Follwing the announcement, AAPL stock is getting cored, down 5 percent—or more than $17 billion in value—in after-hours trading. That’s silly, too, for anyone with a view that goes beyond a day or two.

There's always lots of new stuff in the pipeline at Apple, and Tim Cook, Apple’s new CEO, already has been running things on a day-to-day basis for some time. Will Cook be as good a CEO as Jobs has been? No one knows. Can he be even better? Again, no one knows.

One thing we do know is that Jobs’ DNA already inculcates the culture at Apple. That may change a few years out, but ... that's a few years out. The fact that Jobs is no longer CEO of Apple is not suddenly going to make HP or Microsoft or Dell any smarter. The fact that Tim Cook is now running things is not going to allow any of Apple’s competitors to execute their strategies any better.

We also know that Apple is probably going to introduce a fifth-generation iPhone this fall that will run on all carriers, including new carriers in the world’s largest untapped market for smartphones, China. The fact that Steve Jobs is no longer at the helm will not cause millions of Chinese, or Americans for that matter, to slap their foreheads in the realization that Android, Windows Mobile, and WebOS are suddenly the best choices for mobile platforms.

Notice also the not-so-subtle jab in Jobs' letter of resignation: "I strongly recommend that we execute our succession plan." There is in fact a succession plan at Apple and the Board just approved it by naming Cook CEO.

I suspect that Tim Cook didn’t open his first conversation with the Board of Directors by saying, “Okay, boys, now that I’m running the show we’re going to reinvent this company from top to bottom. I’ve been itching to go completely open and dump this whole ‘Apple ecosystem’ strategy.”

At the same time, I can’t think of any company that is as closely identified with its CEO as Apple was under Steve Jobs. Apple without Steve Jobs (or, to be accurate, Apple with Steve Jobs in the Sinatra-esque role of Chairman of the Board) will not be perceived as the same company. Jobs is a genius. The genius is (sort of) gone. Therefore, some of Apple’s genius is gone, too, until proven otherwise.

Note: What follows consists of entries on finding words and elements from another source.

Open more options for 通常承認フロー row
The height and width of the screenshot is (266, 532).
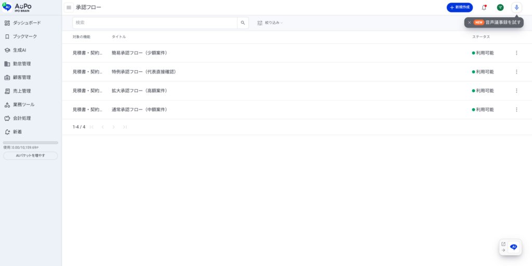[x=516, y=110]
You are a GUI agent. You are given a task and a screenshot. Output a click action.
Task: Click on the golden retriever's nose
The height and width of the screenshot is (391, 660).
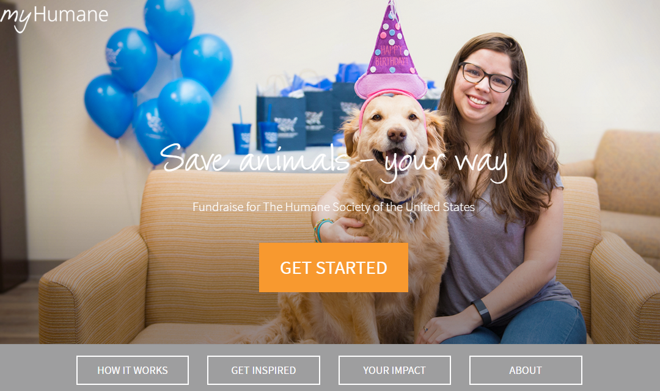[396, 134]
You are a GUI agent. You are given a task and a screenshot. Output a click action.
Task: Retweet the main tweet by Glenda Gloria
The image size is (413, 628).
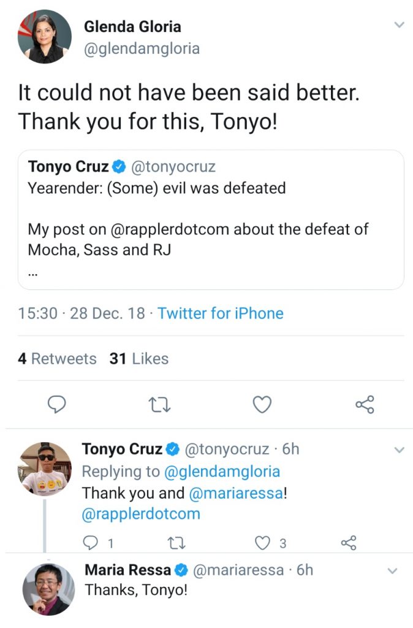pos(160,404)
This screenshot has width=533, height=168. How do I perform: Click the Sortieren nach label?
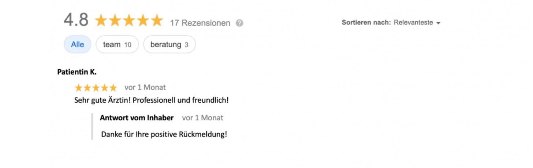point(366,23)
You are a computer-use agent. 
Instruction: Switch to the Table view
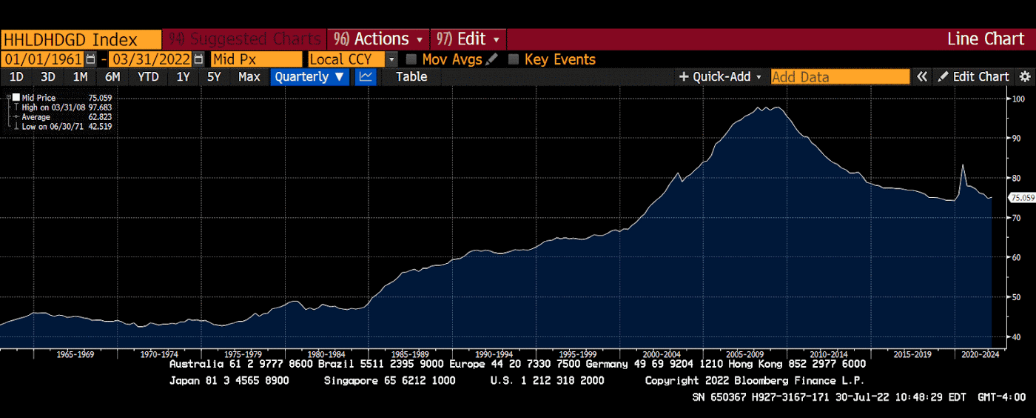pyautogui.click(x=411, y=76)
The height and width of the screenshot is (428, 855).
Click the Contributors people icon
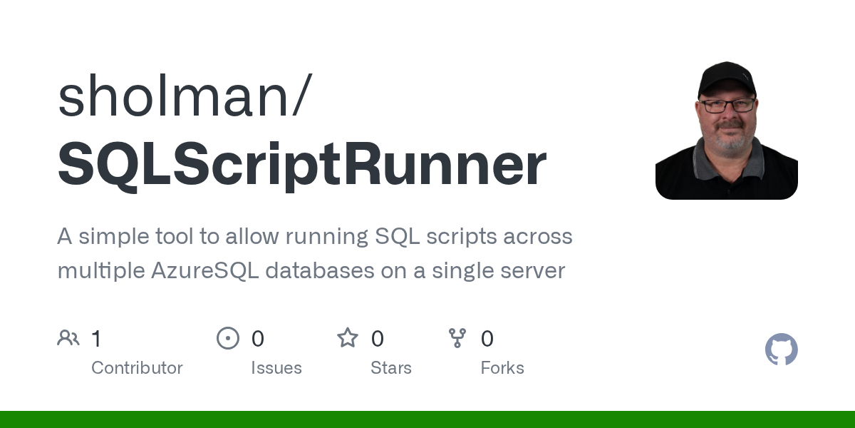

But fear not. It’s not like Tim Cook is the second coming of Gil Amelio, Apple’s CEO before Jobs returned in 1997. I remember sitting in the front row at a Macworld conference in the mid-1990s, as a Jobs-less Apple appeared to be in a death spiral, as then-CEO Amelio gave a rambling keynote address while absent-mindedly beginning to undress himself on stage. Apple PR folks were apoplectic. It’s hard to imagine Tim Cook melting down in a similar way.

In that commencement address at Stanford six years ago, a healthier-looking Jobs gave a speech that was very much like the Apple products for which he is known: Elegantly crafted, with attention to detail, rich in content, but no unnecessary words or buttons. He was talking to a fresh crop of Stanford graduates, but his message almost certainly applies to Tim Cook, Phil Schiller and all the other top Apple executives who are now at the helm.

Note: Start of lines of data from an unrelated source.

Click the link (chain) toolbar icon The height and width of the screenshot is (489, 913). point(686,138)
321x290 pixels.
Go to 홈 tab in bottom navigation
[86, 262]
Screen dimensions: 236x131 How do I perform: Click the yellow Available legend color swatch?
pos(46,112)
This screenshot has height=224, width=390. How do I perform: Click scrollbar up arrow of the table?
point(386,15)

“Don't be trapped by dogma,” Jobs said, “which is living with the results of other people's thinking. Don't let the noise of others' opinions drown out your own inner voice. And most important, have the courage to follow your heart and intuition. They somehow already know what you truly want to become. Everything else is secondary.”

Jobs also said this: “I have looked in the mirror every morning and asked myself: ‘If today were the last day of my life, would I want to do what I am about to do today?’ And whenever the answer has been ‘No’ for too many days in a row, I know I need to change something.”

So, Steve woke up one morning recently and decided he needed to change something besides the world. Namaste, dude.

-Peter H. Lewis has been writing about Steve Jobs and Apple since before the introduction of the Macintosh, at The New York Times and at Fortune magazine. He lives on the same street as Steve Jobs in Palo Alto, Calif.